There’s nothing wrong with this. It’s just an inevitable combinatorial explosion, exacerbated by our commitment to preserve backward compatibility. (In other words, you can never take a feature out of Solaris.) The challenge is in managing unrealistic expectations. (It isn’t all going to work together seamlessly from day one; in fact some combinations may never work together. It all depends on the business case.) The upside lies in the opportunities for serendipitous synergy. (Or should that be synergistic serendipity?)

Live at the 8th Jini Community Meeting at The Brewery in London; listening to Jan Newmarch of Monash University talking about a variety of Jini based projects at Monash.

(Sign of the times: 90% of the laptops here are Macs….)

Bizarre stuff: hearing references to Geoff Arnold that resolve not to me but to the other Geoff Arnold (who’s not here).

Bob Scheifler is now presenting the changes and new features for the next Porter release of Jini. Cool stuff.

Update: After the coffee break, Dennis Reedy is talking about Rio, the policy-based service provisioning framework based on Jini.

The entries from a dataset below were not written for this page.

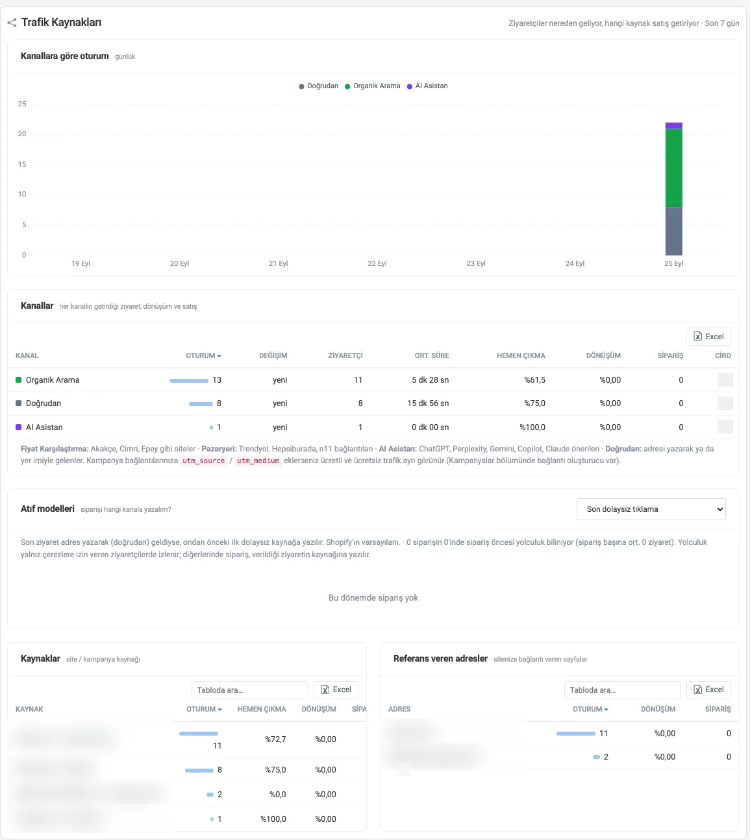Image resolution: width=750 pixels, height=840 pixels.
Task: Sort Referans adresler by OTURUM arrow
Action: (x=606, y=710)
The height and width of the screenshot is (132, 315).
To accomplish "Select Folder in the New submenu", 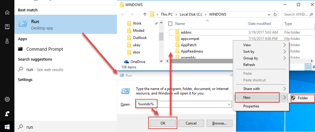I will 302,98.
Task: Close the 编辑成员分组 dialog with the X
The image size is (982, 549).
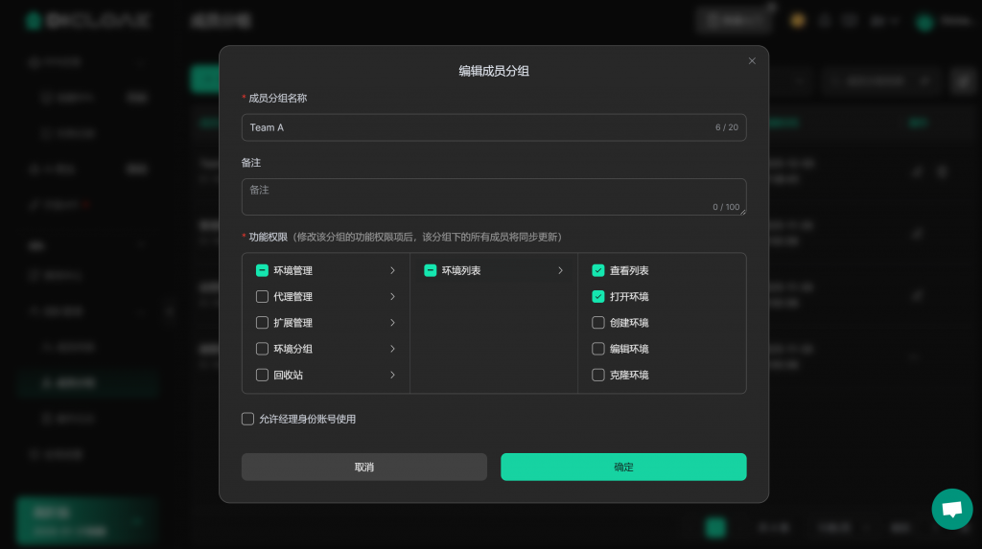Action: pyautogui.click(x=752, y=61)
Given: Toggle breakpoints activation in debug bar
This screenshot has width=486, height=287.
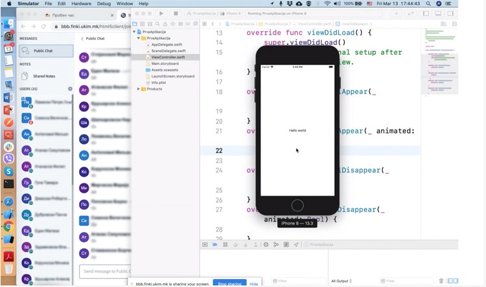Looking at the screenshot, I should pos(214,245).
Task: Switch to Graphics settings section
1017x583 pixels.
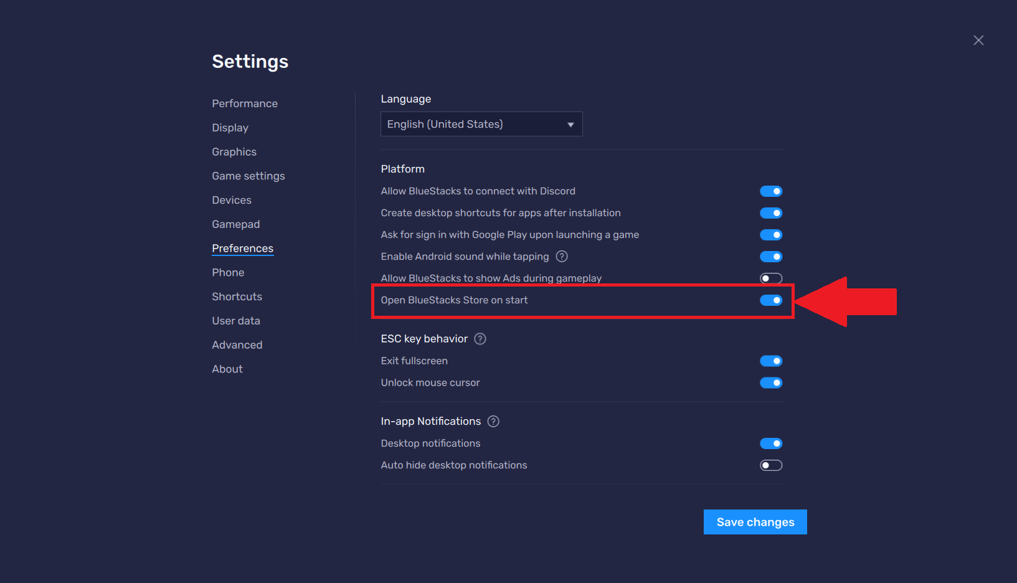Action: (x=234, y=152)
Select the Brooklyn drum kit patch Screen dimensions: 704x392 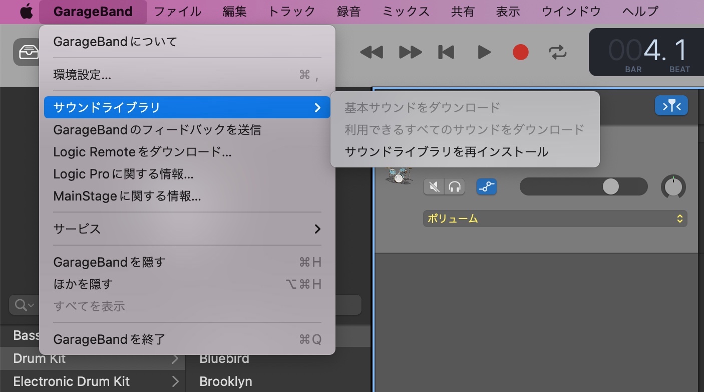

Quite a few of my friends and colleagues are running Linux on their laptops, but it seems that each of them reports that something doesn’t work quite right – WiFi, or sleep mode, or power management. (And the Web seems to be filled with horror stories, hacks, and half-baked solutions.) I’m curious if this is a universal truth, or whether someone has managed to achieve The Perfect Linux Laptop configuration. I’m thinking of things like:

• sleep to RAM works
• everything works correctly after waking from sleep (even if you’ve unplugged a USB or FireWire device while sleeping)
• WiFi automatically connects to known and public networks, and reconnects after sleep
• power settings (screen brightness, CPU speed) automatically adjust when you unplug from the mains
• able to play, read and write CDs and DVDs
• automatically switch to mirrored or multiple screens if an external monitor or projector is plugged in
• etc.

I can’t believe it’s really that hard – is it? (And does the Tecra M2 on CAMS fit the bill?)

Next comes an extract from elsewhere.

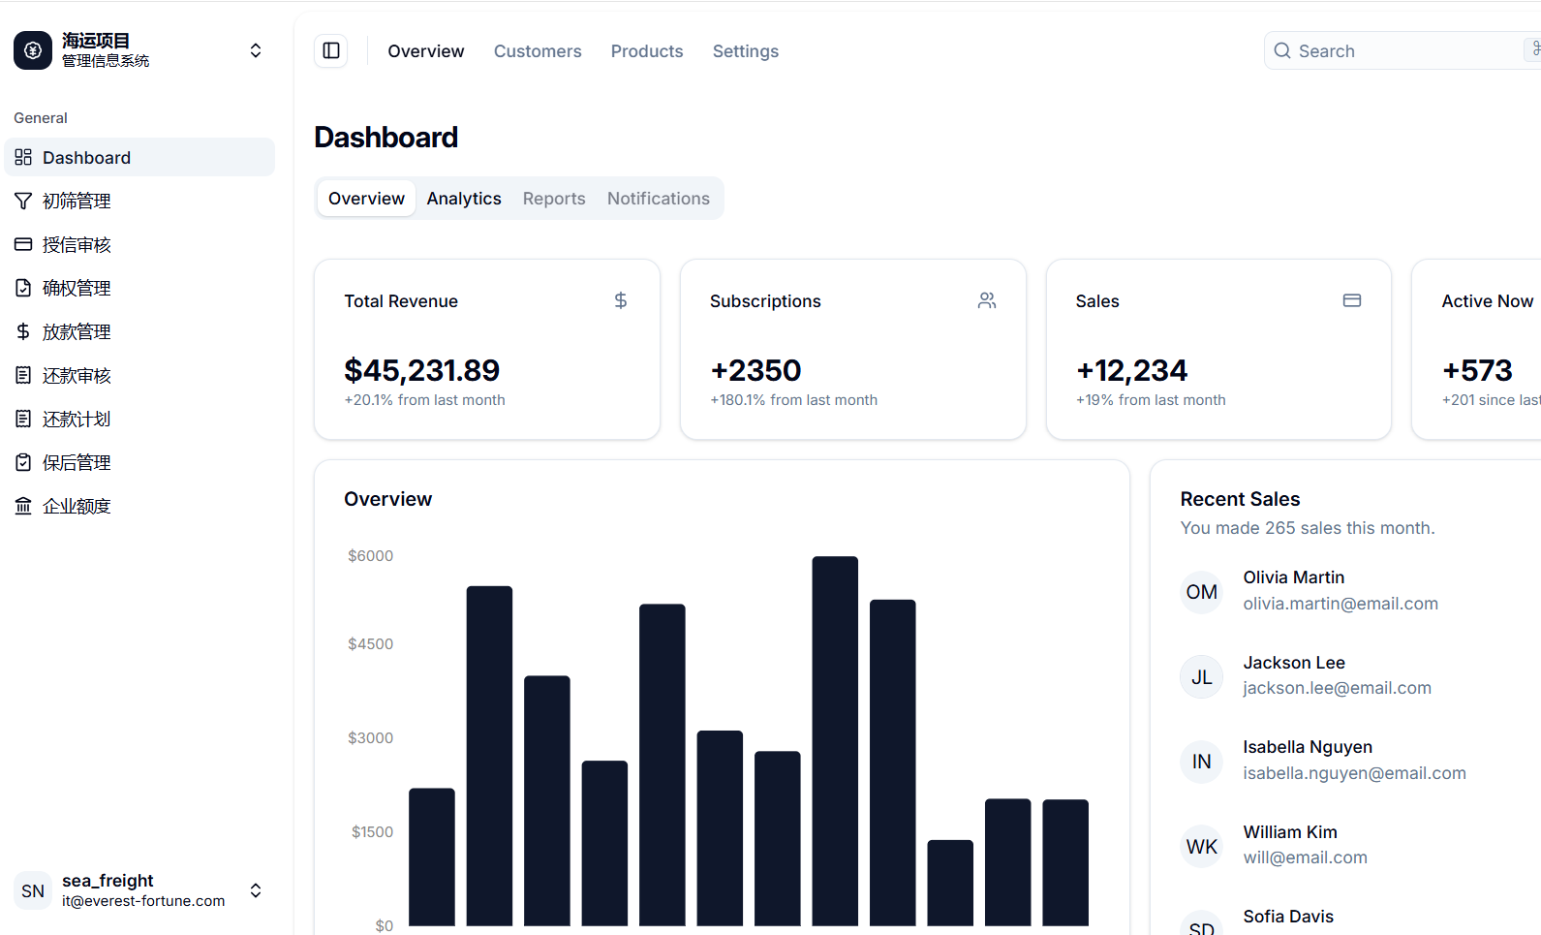Open the Notifications tab
1541x935 pixels.
pos(659,199)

Tedium is installing Windows XP SP2 over a dial-up link, on a machine that’s not up-to-date with security patches. Updating the Software Update libraries took an hour; downloading SP2 took five hours (overnight). Having 6 Mb/s cable modem service at home has spoiled me….

I’ve been involved in standards work since the late 1970s, and I’ve always viewed the primary objective as interoperability. Interoperability demands unambiguous specifications (as much as humanly possible) and verifiable conformance – preferably machine-verifiable. A standards body creates a spec and defines conformance criteria; people implement that spec and test their implementations for conformance. That’s it. (I like to think in OO terms: a standard is an object with one method, conforms(), which takes an implementation and returns or false.) When someone proposes that a standards body address a particular issue, I always ask myself “how does this affect the spec?” and “what are the conformance criteria?”

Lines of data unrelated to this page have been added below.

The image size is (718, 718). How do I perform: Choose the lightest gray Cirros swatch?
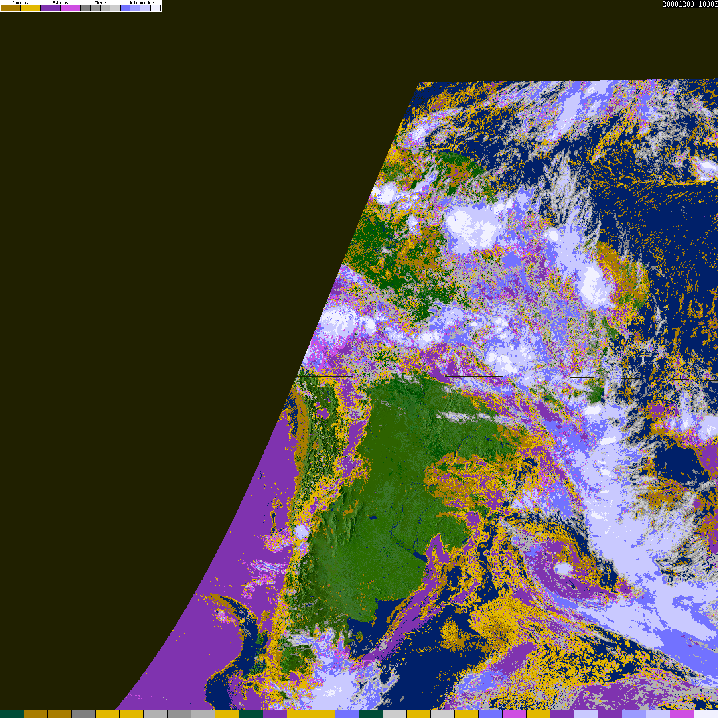(x=115, y=8)
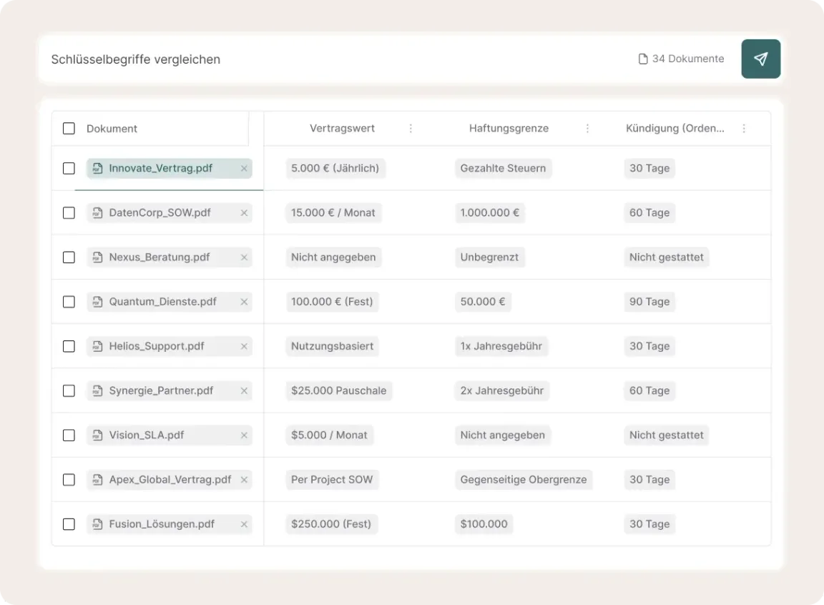Screen dimensions: 824x605
Task: Click the paper plane send button
Action: click(x=760, y=59)
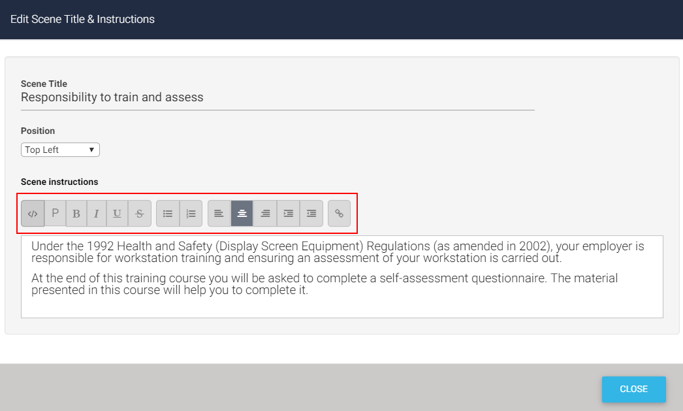The width and height of the screenshot is (683, 411).
Task: Apply paragraph format with the P button
Action: [56, 213]
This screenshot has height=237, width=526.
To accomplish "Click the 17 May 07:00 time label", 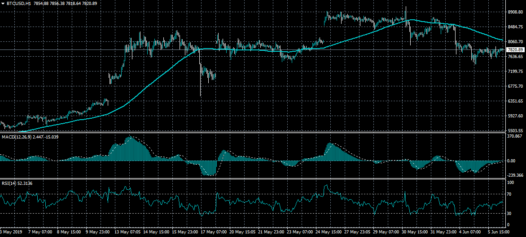I will 215,233.
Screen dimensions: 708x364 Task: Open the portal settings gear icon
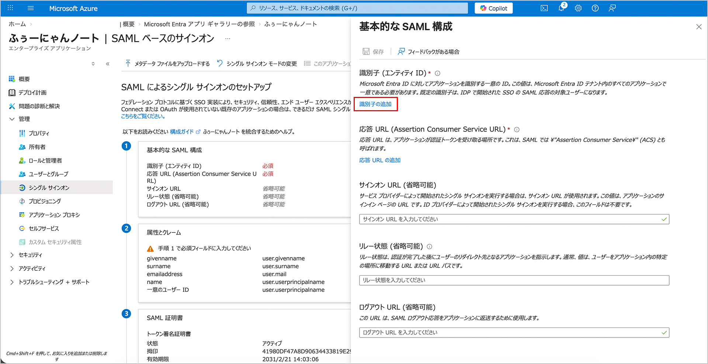coord(578,8)
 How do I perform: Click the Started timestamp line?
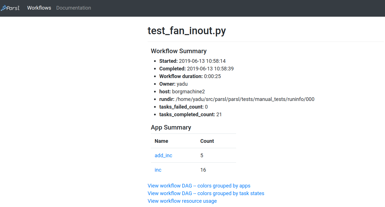click(193, 61)
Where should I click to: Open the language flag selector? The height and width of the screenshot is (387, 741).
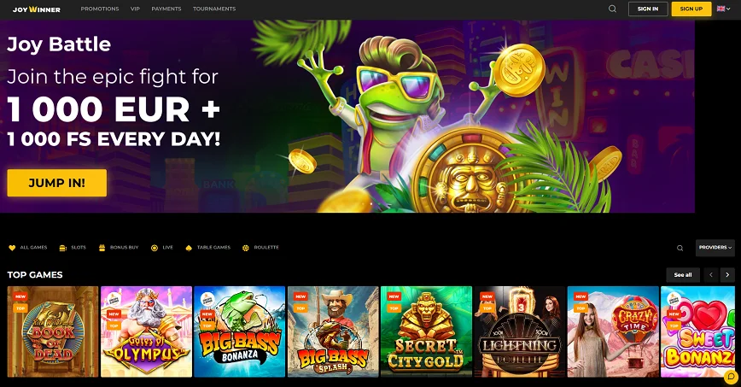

About a year ago, this came up in a certain web services group: there was a great flurry of activity to try to develop glossary entries for the terms synchronous and asynchronous, even though the terms were not used in the standard. Everybody had their own pet definition, usually in terms of some (irrelevant) implementation behaviour. I tried to apply my usual thinking to the issue, and I got stuck. I generally find that this is a good reason not to act. (Of course such self-restraint is hard for a standards group: like fishes, lack of forward movement usually presages death….)

In a couple of weeks I’ll be heading back to my birthplace for a Jini Community meeting. It should be a lot of fun….

Nit-pickers will notice that although the graphic shows West End tube stations, the the earlier, misleading graphic has been updated. The original version is still to be found on Jini.org. Graphics notwithstanding, Jini Community Meeting itself will be at The Brewery in the City of London, near Moorgate and the Barbican.